February 29, 2024

Stay grounded

David McNeill, AVP Global Corporate Sales EMEA at Enterprise, outlines why travel managers must continue to be more engaged with ground transportation post pandemic

The ‘rental attachment’ has only been a priority for a handful of travel bookings in Europe. Here, the focus has been more typically on matching hotels and flights. Ground transportation choices are generally at the traveller’s discretion, and in fact, this ‘user-chooser’ approach is often seen as empowering employees.

Travel managers became much more engaged in ground transportation with the suspension of air travel during Covid, as businesses still needed to arrange business trips. This made ground transportation a much more mainstream option and this continues now that air-based business travel returns.

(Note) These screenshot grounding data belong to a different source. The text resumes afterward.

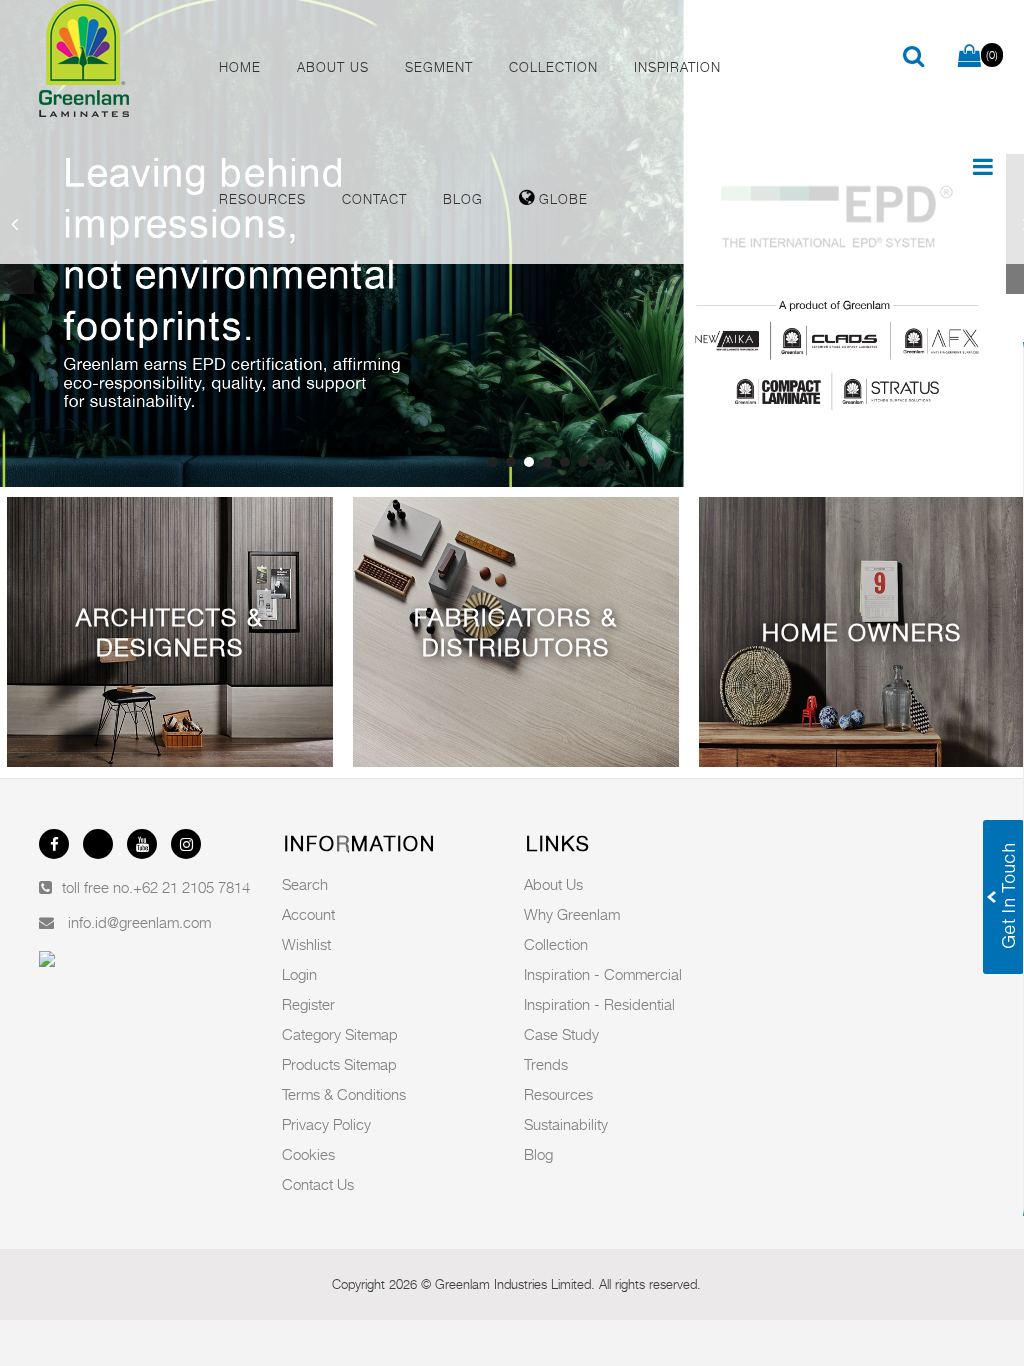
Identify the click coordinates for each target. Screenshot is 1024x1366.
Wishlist (306, 944)
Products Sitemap (339, 1064)
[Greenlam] (112, 62)
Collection (556, 944)
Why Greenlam (572, 914)
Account (308, 914)
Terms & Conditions (344, 1094)
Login (299, 974)
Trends (546, 1064)
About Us (553, 884)
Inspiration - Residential (599, 1004)
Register (308, 1004)
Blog (538, 1154)
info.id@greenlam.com (139, 922)
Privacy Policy (326, 1124)
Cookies (308, 1154)
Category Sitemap (340, 1034)
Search (305, 884)
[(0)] (969, 57)
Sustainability (566, 1124)
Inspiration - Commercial (603, 974)
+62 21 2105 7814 (191, 887)
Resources (558, 1094)
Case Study (561, 1034)
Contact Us (318, 1184)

While one option is to resume the previous ‘user-chooser’ model where employees make their own decisions, this can lead to a number of inefficiencies and mask some real environmental impacts when travellers choose their own transport modes.

More than ever, creating travel policies that prioritise efficient, sustainable and rigorous ground transportation options will drive the right employee behaviours and bring long-term business benefits.

Why ground transport matters

Vehicle availability is a very real consideration, and as with flights and hotel rooms, businesses cannot now assume that an employee will be able to pick up a vehicle whenever they want to.

Yesterday’s commuter may also be today’s business traveller. A sharp change in working patterns with the growth of remote and hybrid working means ground transport is an integral factor in how businesses adapt. If the primary workplace is now home, a trip to the office by car for a meeting is a business trip and not a commute and therefore needs to be managed.

Our experience is that employees often default to using their own vehicles for work. This results in what becomes effectively an unmanaged ‘grey fleet’ of business vehicles which are typically older and less well-maintained. This leads to a range of hidden issues that are the responsibility of the business, including mileage reimbursement costs, duty of care liability and emissions.

The shift to solutions

The provision of ground transportation is increasingly a data- and solution-led exercise. It often begins with data capture as businesses realise they know very little about how their employees travel once they get off that plane.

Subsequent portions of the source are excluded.